Exercise prompt:
Once the line with "Given: Switch Work Entry Group to Client" is found in the data, output it and each following line exactly, up to and including the line with "Task: Edit the Input file 1 hint field", and nothing before or after.

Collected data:
= Beginning of Section =
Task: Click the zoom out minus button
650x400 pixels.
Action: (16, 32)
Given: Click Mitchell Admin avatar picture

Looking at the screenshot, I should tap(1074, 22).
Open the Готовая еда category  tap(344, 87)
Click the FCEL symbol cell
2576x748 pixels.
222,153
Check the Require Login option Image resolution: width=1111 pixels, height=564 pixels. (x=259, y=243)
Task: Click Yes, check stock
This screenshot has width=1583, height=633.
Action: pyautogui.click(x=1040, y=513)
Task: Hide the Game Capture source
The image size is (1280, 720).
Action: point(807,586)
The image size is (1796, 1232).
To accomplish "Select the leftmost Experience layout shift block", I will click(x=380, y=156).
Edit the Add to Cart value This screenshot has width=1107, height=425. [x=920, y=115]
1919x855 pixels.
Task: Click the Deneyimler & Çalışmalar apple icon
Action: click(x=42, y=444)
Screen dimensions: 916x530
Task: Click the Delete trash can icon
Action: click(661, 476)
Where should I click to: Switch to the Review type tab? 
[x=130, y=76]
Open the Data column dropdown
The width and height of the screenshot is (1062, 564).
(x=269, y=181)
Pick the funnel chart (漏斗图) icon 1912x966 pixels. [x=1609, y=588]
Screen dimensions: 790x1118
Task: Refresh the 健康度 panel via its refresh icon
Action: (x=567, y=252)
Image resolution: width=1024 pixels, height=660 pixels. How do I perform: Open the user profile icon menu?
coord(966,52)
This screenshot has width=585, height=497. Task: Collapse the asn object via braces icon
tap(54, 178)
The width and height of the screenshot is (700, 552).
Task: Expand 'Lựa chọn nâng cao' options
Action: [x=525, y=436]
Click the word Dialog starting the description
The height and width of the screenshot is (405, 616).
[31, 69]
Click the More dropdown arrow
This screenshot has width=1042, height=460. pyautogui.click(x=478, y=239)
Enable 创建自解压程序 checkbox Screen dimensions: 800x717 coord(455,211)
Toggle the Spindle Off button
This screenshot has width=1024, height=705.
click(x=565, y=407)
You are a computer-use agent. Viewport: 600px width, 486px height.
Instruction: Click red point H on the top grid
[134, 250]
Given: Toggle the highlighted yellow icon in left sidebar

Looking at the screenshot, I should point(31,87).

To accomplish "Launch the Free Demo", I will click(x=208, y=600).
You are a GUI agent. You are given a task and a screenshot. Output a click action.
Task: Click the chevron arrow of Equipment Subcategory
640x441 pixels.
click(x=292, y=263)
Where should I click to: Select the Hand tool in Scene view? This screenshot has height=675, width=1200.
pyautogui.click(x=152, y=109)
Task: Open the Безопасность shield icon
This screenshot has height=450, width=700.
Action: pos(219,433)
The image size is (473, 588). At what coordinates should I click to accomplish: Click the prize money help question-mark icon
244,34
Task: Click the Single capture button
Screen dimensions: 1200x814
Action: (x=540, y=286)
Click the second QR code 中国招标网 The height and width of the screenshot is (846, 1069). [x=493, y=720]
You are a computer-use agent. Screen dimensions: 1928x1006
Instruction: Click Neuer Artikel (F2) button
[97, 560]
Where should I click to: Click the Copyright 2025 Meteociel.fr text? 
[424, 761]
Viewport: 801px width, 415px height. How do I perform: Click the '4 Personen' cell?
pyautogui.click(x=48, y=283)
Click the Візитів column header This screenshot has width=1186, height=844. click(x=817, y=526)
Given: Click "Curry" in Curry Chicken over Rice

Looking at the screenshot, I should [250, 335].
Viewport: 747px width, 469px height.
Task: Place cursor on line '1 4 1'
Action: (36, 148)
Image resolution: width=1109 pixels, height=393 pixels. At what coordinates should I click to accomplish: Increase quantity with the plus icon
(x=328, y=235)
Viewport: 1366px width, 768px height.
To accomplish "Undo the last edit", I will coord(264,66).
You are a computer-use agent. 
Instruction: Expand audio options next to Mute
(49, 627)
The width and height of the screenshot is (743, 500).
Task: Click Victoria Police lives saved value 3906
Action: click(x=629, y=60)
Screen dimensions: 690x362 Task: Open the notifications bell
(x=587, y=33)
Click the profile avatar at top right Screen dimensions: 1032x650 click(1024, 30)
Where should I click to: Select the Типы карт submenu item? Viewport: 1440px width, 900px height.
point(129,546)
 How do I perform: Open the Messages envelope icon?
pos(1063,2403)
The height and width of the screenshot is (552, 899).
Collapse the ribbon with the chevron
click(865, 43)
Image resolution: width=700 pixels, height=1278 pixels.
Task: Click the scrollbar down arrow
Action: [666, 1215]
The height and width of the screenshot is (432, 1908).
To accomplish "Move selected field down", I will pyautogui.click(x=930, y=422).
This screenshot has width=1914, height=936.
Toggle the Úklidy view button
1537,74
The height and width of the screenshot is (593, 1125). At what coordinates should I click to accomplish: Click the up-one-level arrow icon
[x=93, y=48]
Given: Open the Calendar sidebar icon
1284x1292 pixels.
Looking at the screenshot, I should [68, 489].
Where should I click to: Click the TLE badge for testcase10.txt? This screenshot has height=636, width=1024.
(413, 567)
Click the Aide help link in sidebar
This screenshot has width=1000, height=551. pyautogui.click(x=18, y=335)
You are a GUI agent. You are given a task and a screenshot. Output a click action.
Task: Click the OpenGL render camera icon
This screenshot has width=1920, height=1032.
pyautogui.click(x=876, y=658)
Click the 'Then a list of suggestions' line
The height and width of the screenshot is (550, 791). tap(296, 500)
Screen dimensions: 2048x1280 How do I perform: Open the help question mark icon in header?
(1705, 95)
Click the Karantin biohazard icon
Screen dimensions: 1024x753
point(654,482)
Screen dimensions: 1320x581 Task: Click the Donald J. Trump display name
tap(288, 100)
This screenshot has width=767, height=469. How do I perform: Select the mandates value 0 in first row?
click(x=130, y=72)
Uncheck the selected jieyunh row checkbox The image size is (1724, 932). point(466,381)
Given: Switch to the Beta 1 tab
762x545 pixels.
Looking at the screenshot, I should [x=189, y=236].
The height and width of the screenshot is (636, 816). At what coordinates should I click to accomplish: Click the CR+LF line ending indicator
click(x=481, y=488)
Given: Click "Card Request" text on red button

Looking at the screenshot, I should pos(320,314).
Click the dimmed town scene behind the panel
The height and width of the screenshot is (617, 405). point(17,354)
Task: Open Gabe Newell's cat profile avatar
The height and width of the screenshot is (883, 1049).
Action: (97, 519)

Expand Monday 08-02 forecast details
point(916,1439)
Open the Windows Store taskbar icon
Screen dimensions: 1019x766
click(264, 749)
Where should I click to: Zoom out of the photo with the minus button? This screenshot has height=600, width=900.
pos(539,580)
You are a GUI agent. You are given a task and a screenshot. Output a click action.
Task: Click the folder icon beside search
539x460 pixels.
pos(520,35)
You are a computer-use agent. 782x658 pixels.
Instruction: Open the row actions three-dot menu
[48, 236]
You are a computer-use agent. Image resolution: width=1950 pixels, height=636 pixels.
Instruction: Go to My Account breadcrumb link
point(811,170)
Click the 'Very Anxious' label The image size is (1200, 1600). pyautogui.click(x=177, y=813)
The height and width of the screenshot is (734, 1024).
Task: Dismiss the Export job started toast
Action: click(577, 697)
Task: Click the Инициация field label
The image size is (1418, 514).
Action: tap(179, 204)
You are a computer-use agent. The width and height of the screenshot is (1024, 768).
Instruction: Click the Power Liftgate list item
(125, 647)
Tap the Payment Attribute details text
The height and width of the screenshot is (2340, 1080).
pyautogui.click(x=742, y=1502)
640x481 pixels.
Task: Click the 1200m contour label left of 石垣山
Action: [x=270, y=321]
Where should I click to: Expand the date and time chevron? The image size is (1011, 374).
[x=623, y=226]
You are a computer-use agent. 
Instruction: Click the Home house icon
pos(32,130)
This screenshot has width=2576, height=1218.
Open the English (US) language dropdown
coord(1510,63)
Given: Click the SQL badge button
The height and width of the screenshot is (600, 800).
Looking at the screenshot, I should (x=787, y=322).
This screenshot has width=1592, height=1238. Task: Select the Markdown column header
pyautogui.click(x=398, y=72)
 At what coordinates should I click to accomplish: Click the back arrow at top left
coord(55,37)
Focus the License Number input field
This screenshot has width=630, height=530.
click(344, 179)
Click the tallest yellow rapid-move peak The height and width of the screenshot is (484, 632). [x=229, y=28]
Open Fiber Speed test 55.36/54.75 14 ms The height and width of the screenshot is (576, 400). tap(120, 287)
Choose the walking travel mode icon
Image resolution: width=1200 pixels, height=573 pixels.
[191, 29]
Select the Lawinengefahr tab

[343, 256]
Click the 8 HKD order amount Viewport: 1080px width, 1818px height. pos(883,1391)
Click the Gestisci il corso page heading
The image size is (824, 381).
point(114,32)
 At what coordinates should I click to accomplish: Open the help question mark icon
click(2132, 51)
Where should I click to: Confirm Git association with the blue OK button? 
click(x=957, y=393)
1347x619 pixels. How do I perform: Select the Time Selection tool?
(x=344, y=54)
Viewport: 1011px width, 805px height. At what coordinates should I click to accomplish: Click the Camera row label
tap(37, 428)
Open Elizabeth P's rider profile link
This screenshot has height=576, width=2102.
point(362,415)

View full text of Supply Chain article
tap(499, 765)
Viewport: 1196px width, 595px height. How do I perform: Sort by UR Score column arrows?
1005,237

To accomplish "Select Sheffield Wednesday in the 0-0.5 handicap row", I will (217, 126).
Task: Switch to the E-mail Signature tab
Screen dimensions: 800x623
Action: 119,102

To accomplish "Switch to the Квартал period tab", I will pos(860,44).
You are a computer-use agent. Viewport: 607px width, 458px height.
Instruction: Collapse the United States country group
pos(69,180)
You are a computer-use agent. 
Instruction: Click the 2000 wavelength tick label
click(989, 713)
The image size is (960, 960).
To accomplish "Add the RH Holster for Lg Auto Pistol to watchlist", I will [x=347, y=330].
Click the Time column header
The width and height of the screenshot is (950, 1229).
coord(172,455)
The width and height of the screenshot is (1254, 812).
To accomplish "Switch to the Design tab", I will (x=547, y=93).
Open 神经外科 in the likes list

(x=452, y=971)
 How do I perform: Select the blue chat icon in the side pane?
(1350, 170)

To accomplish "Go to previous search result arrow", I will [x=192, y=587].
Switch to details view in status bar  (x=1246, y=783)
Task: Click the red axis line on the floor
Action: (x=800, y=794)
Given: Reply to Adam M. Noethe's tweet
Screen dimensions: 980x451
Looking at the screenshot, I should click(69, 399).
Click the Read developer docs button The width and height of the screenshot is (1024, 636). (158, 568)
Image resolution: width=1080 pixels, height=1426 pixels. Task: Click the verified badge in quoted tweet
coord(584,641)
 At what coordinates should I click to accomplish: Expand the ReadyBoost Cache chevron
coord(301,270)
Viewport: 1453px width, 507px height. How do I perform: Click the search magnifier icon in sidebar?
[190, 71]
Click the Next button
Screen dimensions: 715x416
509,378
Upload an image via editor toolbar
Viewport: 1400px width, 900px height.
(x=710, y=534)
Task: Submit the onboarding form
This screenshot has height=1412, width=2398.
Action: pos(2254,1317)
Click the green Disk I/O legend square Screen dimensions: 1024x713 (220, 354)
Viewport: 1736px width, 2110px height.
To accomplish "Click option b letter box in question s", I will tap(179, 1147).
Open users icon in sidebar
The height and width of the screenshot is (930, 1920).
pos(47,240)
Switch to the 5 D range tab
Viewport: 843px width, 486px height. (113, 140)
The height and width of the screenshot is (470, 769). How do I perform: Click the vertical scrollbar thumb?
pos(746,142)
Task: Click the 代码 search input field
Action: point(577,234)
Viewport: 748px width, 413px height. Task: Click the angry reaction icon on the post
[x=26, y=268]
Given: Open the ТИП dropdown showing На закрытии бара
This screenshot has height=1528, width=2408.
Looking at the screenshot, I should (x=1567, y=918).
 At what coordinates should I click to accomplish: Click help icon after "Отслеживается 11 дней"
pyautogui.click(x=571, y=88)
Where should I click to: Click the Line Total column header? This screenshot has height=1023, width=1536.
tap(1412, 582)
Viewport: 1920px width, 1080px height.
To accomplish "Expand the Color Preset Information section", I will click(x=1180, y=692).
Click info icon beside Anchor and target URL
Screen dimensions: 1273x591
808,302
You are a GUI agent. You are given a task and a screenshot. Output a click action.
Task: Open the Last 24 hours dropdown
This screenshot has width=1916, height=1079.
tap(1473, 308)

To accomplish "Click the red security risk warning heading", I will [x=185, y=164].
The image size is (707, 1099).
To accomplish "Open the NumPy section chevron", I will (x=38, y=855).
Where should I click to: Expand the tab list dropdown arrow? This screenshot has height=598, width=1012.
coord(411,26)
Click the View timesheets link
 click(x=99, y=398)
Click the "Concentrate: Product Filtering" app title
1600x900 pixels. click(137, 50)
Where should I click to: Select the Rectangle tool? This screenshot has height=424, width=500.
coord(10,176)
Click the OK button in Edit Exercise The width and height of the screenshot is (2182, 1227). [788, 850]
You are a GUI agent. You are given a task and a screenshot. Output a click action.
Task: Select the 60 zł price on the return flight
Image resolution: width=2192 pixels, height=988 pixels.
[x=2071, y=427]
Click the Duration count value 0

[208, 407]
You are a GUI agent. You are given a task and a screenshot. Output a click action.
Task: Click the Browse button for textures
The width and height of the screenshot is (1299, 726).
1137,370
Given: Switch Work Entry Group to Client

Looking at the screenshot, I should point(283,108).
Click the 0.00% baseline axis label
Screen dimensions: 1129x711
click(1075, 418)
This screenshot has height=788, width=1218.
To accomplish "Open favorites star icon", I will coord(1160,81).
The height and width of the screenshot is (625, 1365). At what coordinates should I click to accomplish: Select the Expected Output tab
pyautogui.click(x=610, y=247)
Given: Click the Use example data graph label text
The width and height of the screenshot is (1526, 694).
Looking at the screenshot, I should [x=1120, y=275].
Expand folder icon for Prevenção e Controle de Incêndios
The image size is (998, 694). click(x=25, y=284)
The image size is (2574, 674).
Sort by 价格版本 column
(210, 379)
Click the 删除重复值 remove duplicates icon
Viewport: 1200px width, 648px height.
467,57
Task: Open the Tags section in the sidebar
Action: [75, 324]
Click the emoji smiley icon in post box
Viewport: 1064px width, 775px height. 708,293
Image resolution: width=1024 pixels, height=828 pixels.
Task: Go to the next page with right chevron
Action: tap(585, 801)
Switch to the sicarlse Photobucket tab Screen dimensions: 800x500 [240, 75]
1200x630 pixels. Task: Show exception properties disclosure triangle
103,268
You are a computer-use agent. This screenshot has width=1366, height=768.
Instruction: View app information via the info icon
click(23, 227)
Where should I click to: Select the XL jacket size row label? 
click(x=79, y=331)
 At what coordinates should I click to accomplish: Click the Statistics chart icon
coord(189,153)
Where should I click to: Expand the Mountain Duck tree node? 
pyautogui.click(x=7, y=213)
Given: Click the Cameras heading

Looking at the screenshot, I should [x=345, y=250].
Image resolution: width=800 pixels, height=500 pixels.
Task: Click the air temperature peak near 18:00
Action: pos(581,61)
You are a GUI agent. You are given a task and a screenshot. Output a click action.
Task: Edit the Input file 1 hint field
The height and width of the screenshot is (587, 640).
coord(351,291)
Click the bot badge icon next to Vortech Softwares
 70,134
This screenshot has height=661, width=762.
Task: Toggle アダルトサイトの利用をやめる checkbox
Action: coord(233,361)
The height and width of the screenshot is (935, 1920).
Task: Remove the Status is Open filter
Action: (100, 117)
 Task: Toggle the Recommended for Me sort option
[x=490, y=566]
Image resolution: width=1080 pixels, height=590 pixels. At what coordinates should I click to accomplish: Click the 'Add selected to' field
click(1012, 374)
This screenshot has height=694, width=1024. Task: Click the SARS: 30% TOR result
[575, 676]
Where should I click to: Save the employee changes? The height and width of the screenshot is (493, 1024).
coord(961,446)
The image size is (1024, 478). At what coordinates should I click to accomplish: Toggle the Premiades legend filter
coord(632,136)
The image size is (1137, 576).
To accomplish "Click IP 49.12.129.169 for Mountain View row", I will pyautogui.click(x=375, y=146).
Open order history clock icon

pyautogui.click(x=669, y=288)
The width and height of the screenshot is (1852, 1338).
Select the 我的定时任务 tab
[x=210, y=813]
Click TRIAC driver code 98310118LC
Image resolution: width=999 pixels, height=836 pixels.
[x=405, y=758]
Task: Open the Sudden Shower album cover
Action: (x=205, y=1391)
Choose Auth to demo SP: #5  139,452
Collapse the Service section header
= End of Section =
Output of the task:
Given: Switch Work Entry Group to Client

Looking at the screenshot, I should point(283,108).
Click the 0.00% baseline axis label
Screen dimensions: 1129x711
click(1075, 418)
This screenshot has height=788, width=1218.
To accomplish "Open favorites star icon", I will coord(1160,81).
The height and width of the screenshot is (625, 1365). At what coordinates should I click to accomplish: Select the Expected Output tab
pyautogui.click(x=610, y=247)
Given: Click the Use example data graph label text
The width and height of the screenshot is (1526, 694).
Looking at the screenshot, I should [x=1120, y=275].
Expand folder icon for Prevenção e Controle de Incêndios
The image size is (998, 694). click(x=25, y=284)
The image size is (2574, 674).
Sort by 价格版本 column
(210, 379)
Click the 删除重复值 remove duplicates icon
Viewport: 1200px width, 648px height.
467,57
Task: Open the Tags section in the sidebar
Action: [75, 324]
Click the emoji smiley icon in post box
Viewport: 1064px width, 775px height. 708,293
Image resolution: width=1024 pixels, height=828 pixels.
Task: Go to the next page with right chevron
Action: tap(585, 801)
Switch to the sicarlse Photobucket tab Screen dimensions: 800x500 [240, 75]
1200x630 pixels. Task: Show exception properties disclosure triangle
103,268
You are a computer-use agent. This screenshot has width=1366, height=768.
Instruction: View app information via the info icon
click(23, 227)
Where should I click to: Select the XL jacket size row label? 
click(x=79, y=331)
 At what coordinates should I click to accomplish: Click the Statistics chart icon
coord(189,153)
Where should I click to: Expand the Mountain Duck tree node? 
pyautogui.click(x=7, y=213)
Given: Click the Cameras heading

Looking at the screenshot, I should [x=345, y=250].
Image resolution: width=800 pixels, height=500 pixels.
Task: Click the air temperature peak near 18:00
Action: pos(581,61)
You are a GUI agent. You are given a task and a screenshot. Output a click action.
Task: Edit the Input file 1 hint field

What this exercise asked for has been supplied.